A lo anterior se suma otro informe, de la Organización Mundial de la Salud (OMS), presentado en Ginebra el año pasado, en el que se reportaron un crecimiento similar y una edad alcanzable en promedio para los hombres de 68 años y de 73 para las mujeres, siendo Japón la nación (de las 199 analizadas) donde las personas viven más (84 años): 87 años las mujeres y 80 años los hombres.

En ese contexto, la población colombiana ha ganado una media, nada despreciable, de 8,5 años de vida desde 1990. Hoy, los hombres llegan a los 76 años y las mujeres alcanzan los 83 años. Cifras que nos sitúan en el segundo lugar con mayor expectativa de vida en América Latina, después de Chile.

Es claro que estos resultados no han sido fruto del azar, sino más bien el producto de muchos factores, como los avances médicos y terapéuticos, que han permitido prevenir y tratar muchas enfermedades; la puesta en marcha de políticas sanitarias y nutricionales, y la adaptación de patrones culturales a los cambios inherentes que trae el desarrollo. Vale también decir que dichos factores no han llegado a todos. De hecho, cerca de un millón de muertes ocurridas entre 1998 y el 2011 debieron evitarse con las mismas herramientas.

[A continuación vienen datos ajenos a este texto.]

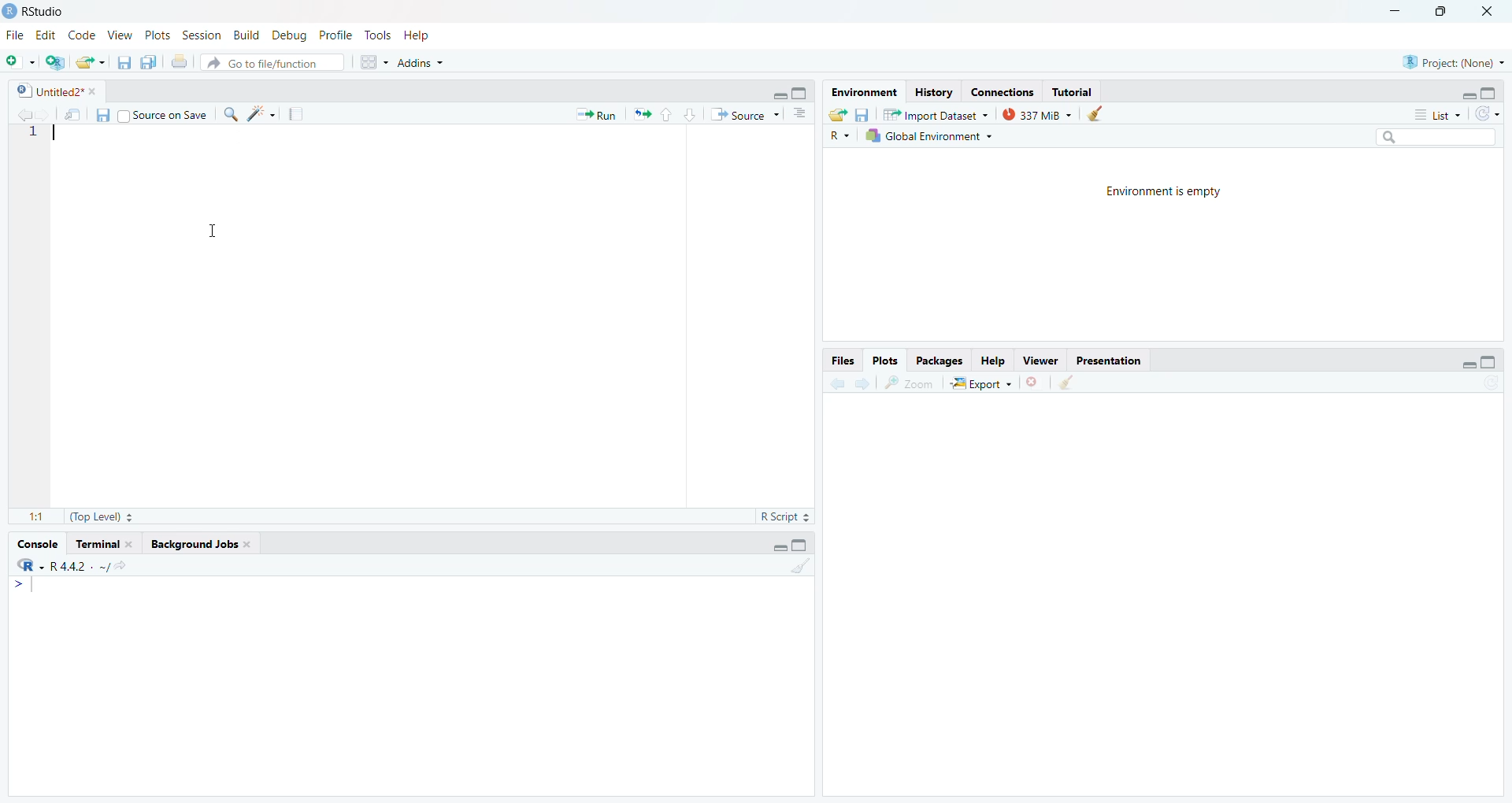  What do you see at coordinates (199, 545) in the screenshot?
I see `background Jobs` at bounding box center [199, 545].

Con todo, hay que aceptar que Colombia va rumbo de convertirse en un país de viejos antes del 2050, lo que plantea una serie de retos ineludibles para poder enfrentar esta realidad demográfica en términos de productividad y no de gasto. Es natural que una población mayor tiende a ser más enferma y demandante en lo económico, pero también puede ser menos dependiente si desde ahora se enfoca el problema desde una óptica de bienestar.

Lo lógico es que si se ganan más años de vida, estos tienen que representar beneficios y no una carga para el Estado. Ello empieza por redefinir conceptos, patrones culturales y hasta políticas frente a la llamada tercera edad. El tema de las pensiones, por ejemplo, tiene que ser abordado desde esta perspectiva. Mantener y utilizar la capacidad de los trabajadores por más años y garantizar los derechos de salud, remuneración digna y condiciones de bienestar para los empleados mayores debe ser la base de una audaz y profunda reforma pensional.

Mientras lo anterior se concreta, urge revaluar la paradoja de desechar de los espacios laborales a las personas con más experiencia y la absurda concepción de que está proscrito el empleo para los mayores de 50 años solo por el hecho de llegar a esa edad, que, al tenor de las estadísticas, es algo más de la mitad de la vida, y fisiológicamente apta para ser muy productiva.

Echar mano de ese recurso es una valiosa herramienta frente al inexorable futuro, que nos hace a todos más longevos.